EDITOR’S NOTE: In response to repeated urging by La Cieca (left), Our Own Dawn Fatale (right) has devised a “to do” list for the benefit of Met management, assuming the company makes it out of this summer alive. The listicle follows the jump.

Turn the Met Around

  1. Dream Big. Ambitious programming will excite the audience and the company. Endless runs of Aida, Boheme, and Carmen will have everyone in the doldrums. (PS: “Ambitious” doesn’t have to mean “expensive.”)
  2. Experiment. The next few seasons have to include experiments in terms of venue, timing, pricing, and repertoire to see what brings in the new audience the Met needs and deserves. The new contracts have to allow for flexibility.
  3. Create More Content Unique to the Met: Shared productions are budget-friendly, but there need to be more great productions that can only be seen at the Met—particularly of operas that are closely associated with the company like the Wagner works. Do this, even if this means cutting back slightly on the numbers of new productions.
  4. Kill the Five-Year Plan. The Met hires more major artists for more performances than any other company on earth. That means the Met can take the lead in doing away with this unimaginative and wasteful method of programming. Plan as if your next season were your last unless it goes really, really well.
  5. Show Your Math. If you are going to take out a full page ad in the Times, then provide the math to…
  6. Show Your Forecast. Share your high-level plan. If the Met is beginning an endowment campaign, share your high-level plan. There will be unprecedented demands on donors over the next few seasons, so you have to be transparent and honest if you want them to keep opening their checkbooks.
  7. Ditch the Lepage Ring.  It was a dud, and no one wants to pay to see it again. The overtime costs in reviving it will be unprecedented. Better to get the Schenk Ring out of the deep freeze or, better, borrow someone else’s. In the meantime, start planning for the New New Ring so it can get on the boards early in the 2020s.
  8. Make the Trains Run on Time.  The Met has to fix its existing productions that have endless intermissions caused by scenic designs that don’t work in the house (Lucia is exhibit A.) They kill the dramatic momentum of the show and make going to the opera more of an ordeal than it should be. While you’re at it, address those “brief pauses” in works like Eugene Onegin that leave the audience bored and firing up their smartphones for the five minutes it apparently requires to move a few chairs around.
  9. Buy One HD/Get One Free: Give every HD subscriber one free pass to bring a guest to the screening of their choice during the season.
  10. Page Dr. Repertoire: Run your proposed new production teams and designs by the dramaturgs in waiting at parterre box. We’ll tell you what will work!

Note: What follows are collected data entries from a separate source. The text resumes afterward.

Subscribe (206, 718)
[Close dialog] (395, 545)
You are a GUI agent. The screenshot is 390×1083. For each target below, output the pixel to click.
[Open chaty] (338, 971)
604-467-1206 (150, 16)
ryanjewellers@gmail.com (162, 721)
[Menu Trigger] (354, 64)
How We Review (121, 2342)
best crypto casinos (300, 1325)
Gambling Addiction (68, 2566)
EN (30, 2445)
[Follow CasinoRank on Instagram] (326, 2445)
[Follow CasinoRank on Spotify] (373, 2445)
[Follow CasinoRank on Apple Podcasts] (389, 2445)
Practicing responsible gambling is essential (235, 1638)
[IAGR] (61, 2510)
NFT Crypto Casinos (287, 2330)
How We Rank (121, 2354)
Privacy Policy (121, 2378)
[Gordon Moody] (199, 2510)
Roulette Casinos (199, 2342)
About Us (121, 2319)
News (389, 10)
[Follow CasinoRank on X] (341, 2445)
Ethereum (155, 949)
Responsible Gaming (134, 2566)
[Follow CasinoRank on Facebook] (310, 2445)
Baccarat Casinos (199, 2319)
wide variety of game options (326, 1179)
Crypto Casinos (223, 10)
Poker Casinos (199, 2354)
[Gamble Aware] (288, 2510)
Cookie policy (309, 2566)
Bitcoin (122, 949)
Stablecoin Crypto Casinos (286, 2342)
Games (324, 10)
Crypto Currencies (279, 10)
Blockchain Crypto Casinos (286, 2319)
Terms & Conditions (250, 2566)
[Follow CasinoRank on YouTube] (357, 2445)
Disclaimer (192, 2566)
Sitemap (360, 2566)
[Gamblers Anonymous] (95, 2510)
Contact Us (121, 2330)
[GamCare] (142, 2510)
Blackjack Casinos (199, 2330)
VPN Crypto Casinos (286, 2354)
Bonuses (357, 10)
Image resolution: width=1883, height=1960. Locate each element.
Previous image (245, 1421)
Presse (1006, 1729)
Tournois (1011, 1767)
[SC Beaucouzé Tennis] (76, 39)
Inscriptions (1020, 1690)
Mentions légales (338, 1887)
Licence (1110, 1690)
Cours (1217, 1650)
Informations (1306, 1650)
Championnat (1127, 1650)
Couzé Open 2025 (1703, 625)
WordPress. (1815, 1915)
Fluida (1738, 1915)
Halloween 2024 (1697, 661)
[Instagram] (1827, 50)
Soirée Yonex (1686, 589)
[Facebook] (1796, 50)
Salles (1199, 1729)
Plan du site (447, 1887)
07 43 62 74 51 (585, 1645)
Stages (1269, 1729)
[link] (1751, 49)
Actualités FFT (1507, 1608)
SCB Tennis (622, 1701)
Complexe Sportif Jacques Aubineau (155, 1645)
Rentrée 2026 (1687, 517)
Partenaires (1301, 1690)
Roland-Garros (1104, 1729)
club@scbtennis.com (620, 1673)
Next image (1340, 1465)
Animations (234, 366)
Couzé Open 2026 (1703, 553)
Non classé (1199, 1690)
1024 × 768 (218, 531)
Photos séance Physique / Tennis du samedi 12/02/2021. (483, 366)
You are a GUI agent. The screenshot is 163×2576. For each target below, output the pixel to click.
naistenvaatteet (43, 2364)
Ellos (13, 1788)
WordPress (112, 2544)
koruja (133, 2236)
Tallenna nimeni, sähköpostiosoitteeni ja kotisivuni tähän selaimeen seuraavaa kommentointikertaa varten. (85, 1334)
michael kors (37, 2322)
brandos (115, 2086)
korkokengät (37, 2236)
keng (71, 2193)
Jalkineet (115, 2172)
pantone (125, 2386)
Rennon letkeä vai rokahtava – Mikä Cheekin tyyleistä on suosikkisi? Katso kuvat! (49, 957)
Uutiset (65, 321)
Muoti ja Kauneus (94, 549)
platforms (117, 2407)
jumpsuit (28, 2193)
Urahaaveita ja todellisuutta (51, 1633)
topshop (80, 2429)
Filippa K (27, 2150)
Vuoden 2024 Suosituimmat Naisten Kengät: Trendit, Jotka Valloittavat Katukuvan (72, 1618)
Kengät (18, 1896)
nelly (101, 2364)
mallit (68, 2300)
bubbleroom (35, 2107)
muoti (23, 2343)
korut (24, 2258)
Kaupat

As excellent as Dawn’s suggestions are, La Cieca feels that a mere 10 feels a bit skimpy. So she challenges you, cher public, to come up with more serious, thoughtful ideas about what can be done to turn the Met around. Should we reach a nice round 100 “to dos,” La Cieca pledges she will personally send the conflated list directly to Peter Gelb himself.

382 comments

  • kashania says:

    Everytime I see the photo at the top of this thread, I think that Bryan Cranston is playing Goro to Helen Traubel’s Cio-Cio San.

  • C.opera says:

    We have all these ideas about what the Met can do, and the 10 part list is a good start. A major problem not mentioned enough(or ever?) is that the Met, along with all its other problems, is the largest opera house in the world, it seems. It’s at least 1,000 seats larger than any of the European houses it’s compared to, and 1600 seats larger than most of them. So 90% houses are exponentially harder to achieve there, and almost none of the comments on any of these blogs ever deals with that particular problem .. or at least I haven’t seen any comments about it aside from alternative additional performance spaces … how about we think about a whole different theatre? Or(oh, I know this is ridiculous) how about just moving the back wall of the Met in about 20 ft -- get rid of a thousand seats, satisfy angry commentators like Manuella H who want a bigger nicer lobby and make 90% houses a lot easier to reach? filling 3,800 seats every night, particularly these days, is an absurd idea.

    • Uncle Kvetch says:

      A major problem not mentioned enough(or ever?) is that the Met, along with all its other problems, is the largest opera house in the world, it seems.

      I don’t mean to be argumentative, but it’s actually mentioned quite a lot around here. It was pointed out just today, in this very thread.

      So 90% houses are exponentially harder to achieve there

      But the Met was achieving them until fairly recently — that’s the rub. People here talk a lot about long-term trends — the aging of the opera audience and the way opera has slipped off the radar of mass culture — and that’s important and relevant, but those forces have been in motion for several decades now. They’re not sufficient to explain the precipitous recent drop in the Met’s house. Our esteemed hostess has pointed to the effects of the recession since 2008, which I think is true up to a point, but there’s been no similar drop-off in Broadway theatre during the same period.

      I don’t know what the answer is, mind you — I tend to think everyone’s a little bit right, but to what extent, I have no idea.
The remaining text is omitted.